§ **INSTRUCTIONS TO FOLLOW**:
Rewrite the items starting at the line containing "Click the yellow" and ending at the line containing "the 'Домашняя группа'", including the requests, with each coordinate in the answers multiplied by 0.35 and rounded to a whole number, halves rounded up. Return only those lines.

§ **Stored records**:
[Begin]

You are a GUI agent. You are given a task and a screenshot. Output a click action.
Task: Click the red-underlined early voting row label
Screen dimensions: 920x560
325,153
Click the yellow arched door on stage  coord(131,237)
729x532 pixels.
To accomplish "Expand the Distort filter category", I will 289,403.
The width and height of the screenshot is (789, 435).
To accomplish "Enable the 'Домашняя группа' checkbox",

[End]
[Begin]

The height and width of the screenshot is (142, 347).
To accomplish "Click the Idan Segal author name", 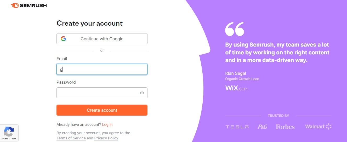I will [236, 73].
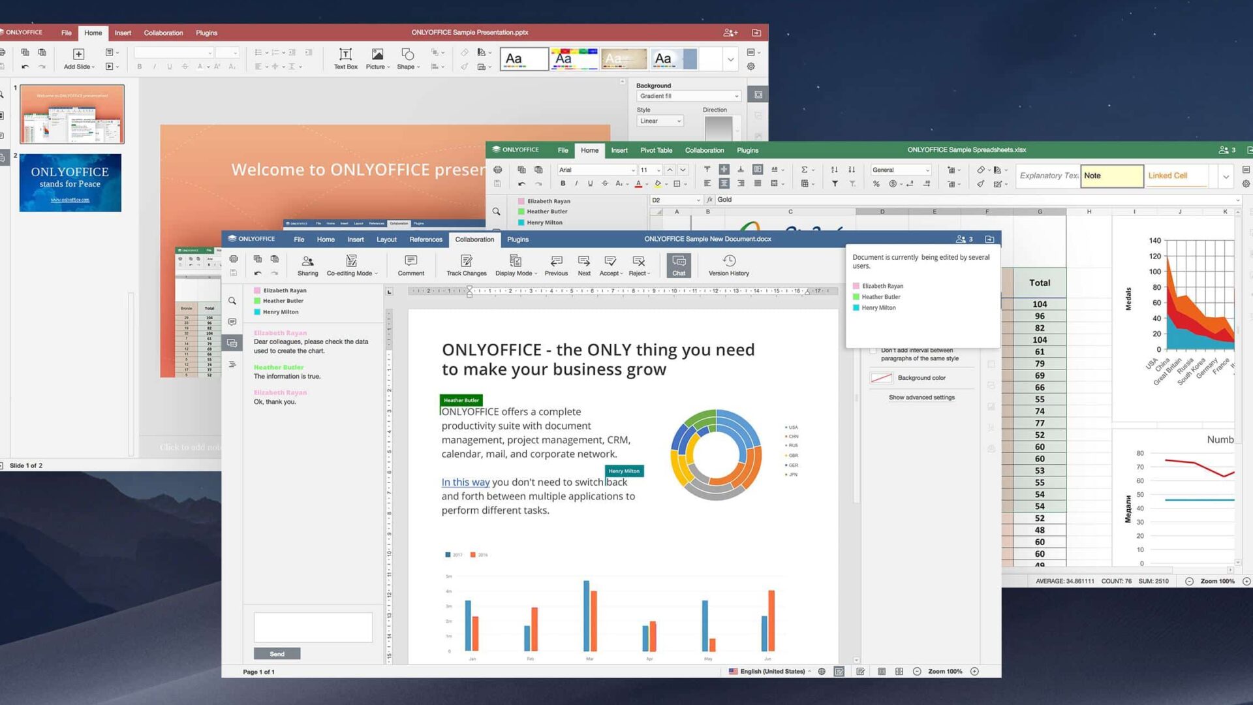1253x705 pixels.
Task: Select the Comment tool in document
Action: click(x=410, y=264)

[End]

§ **TASK SOLUTION**:
Click the yellow arched door on stage  coord(46,83)
729x532 pixels.
To accomplish "Expand the Distort filter category", I will 101,141.
The width and height of the screenshot is (789, 435).
To accomplish "Enable the 'Домашняя группа' checkbox",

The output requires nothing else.